Not so long ago qualifying, an hour on Friday, an hour on Saturday, was one of the great highlights of an Fl weekend. Each hour would build to a climax as the quick boys waited for the optimum track conditions to make their banzai run, often having to cope with each other and with traffic as they did so. Anybody who saw it will not forget Keke Rosberg’s pole lap at Silverstone in 1985. Keke’s Williams-Honda was averaging 160.9mph for those 65 seconds, and looked it, particularly coming through the old Woodcote. And what about the countless great struggles for grid position in Monaco, when qualifying was so often more exciting than the race? Or 22-year-old Rubens Barrichello’s lucky pole for Jordan at Spa in 1994?

The move to single-lap qualifying was forced on Fl by the requirements of the Great God television. The TV companies complained there was too little action early in the hour. Their concern, as always, is not for the enthusiast audience, who only make up a small percentage, and will keep watching whatever happens. The big numbers are what matter, the millions dozing quietly on their sofas who may still, in their soporific state, be able to ingest into their subconscious some of the noisier advertising messages during the commercial breaks. Heaven forfend that they should switch over to another channel, or worse still turn off the telly and go and do something else.

But if you meddle with the shape of a sport because of purely commercial pressures, it can backfire on you. Qualifying in Australia on the Saturday lasted longer than the Grand Prix on the Sunday. That race will not go down as one of the most exciting in living memory — but qualifying was a lot worse. Of course the Sunday morning warm-up, that great appetite-whetter for the crowds, building the atmosphere towards the big event in the afternoon, has gone — TV isn’t interested in it, so why bother?

Not much to watch on Friday, either, because the new engine rules encourage teams to run as little as possible. The first half of the new qualifying process is blighted, because no-one wants to risk his car on his first run for the sake of running five minutes later on his second. With no significant work allowed on the cars between qualifying and the race, even the second qualifying lap may be at nine-tenths rather than ten-tenths. Formula One has become less a matter of driving a 200-mile distance as fast as driver and car can go, and more a matter of strategy and reducing mechanical risk. That sort of thing is fine for the Le Mans 24 Hours, but it’s not what grand prix racing is about.

Even the meddling with the championship points structure, to those of us who think that motor racing should be about trying to win motor races, is a retrograde step. Since last season the FIA have dealt with the threat of the World Championship being resolved too early — by July in the case of Schumacher’s 2002 title — by making a victory matter less. Giving eight points for second instead of six, and six for third instead of four, may keep the championship open for longer, but it may also encourage drivers and teams whose job it is to try to win the championship to aim more for safe points than risky victories.

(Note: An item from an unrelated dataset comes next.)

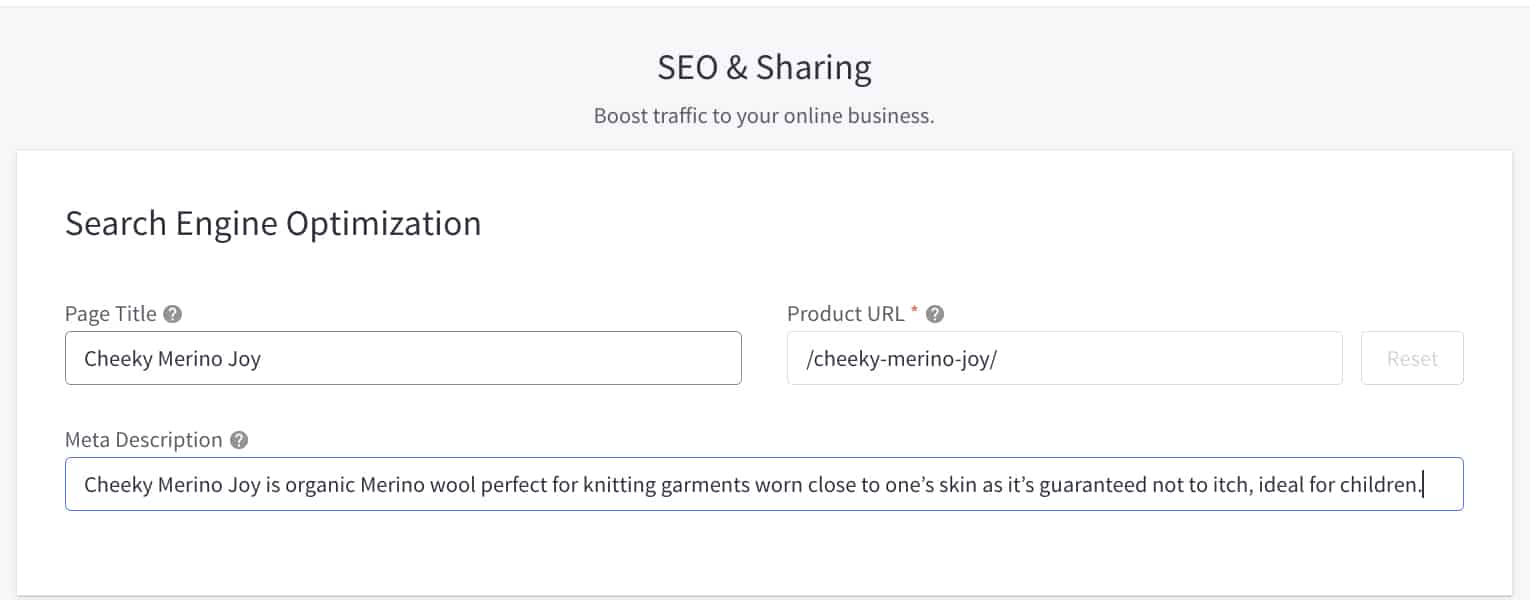1530x600 pixels.
Task: Open the help tooltip next to Product URL
Action: coord(935,314)
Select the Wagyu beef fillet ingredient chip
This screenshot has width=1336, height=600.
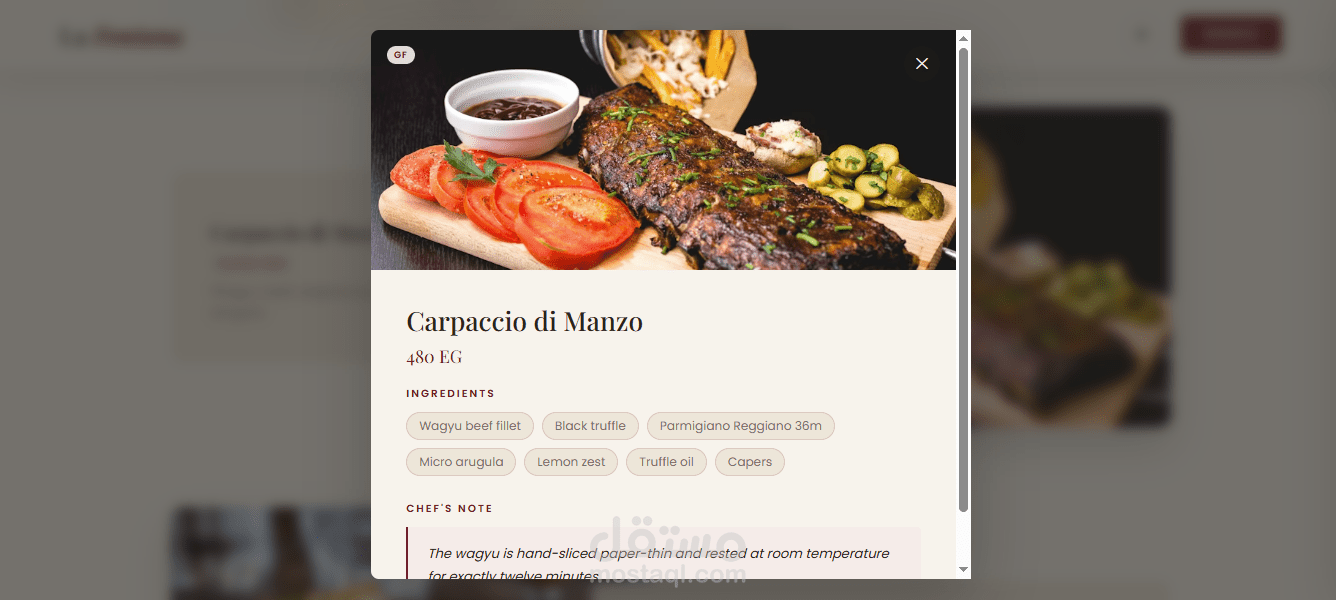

You can’t blame Ferrari for doing a wonderful job. As Ross Brawn says, it’s up to the others to catch up. The longest grand prix season in history lies ahead, and we all know Fl can undergo surprising reversals of fortune. Ironically it worked that way last season for Schumacher himself, for he had a pretty scrappy three races to start the year, and didn’t take the lead in the points table until Round 8 in Canada in June. But that was unusual. In the last 14 years, the future World Champion has won the first race of the season 11 times.

By that token, Schumacher is already looking like a seven-time World Champion. With the general health of Formula One in mind, I rather hope that’s another of my predictions that doesn’t come to pass.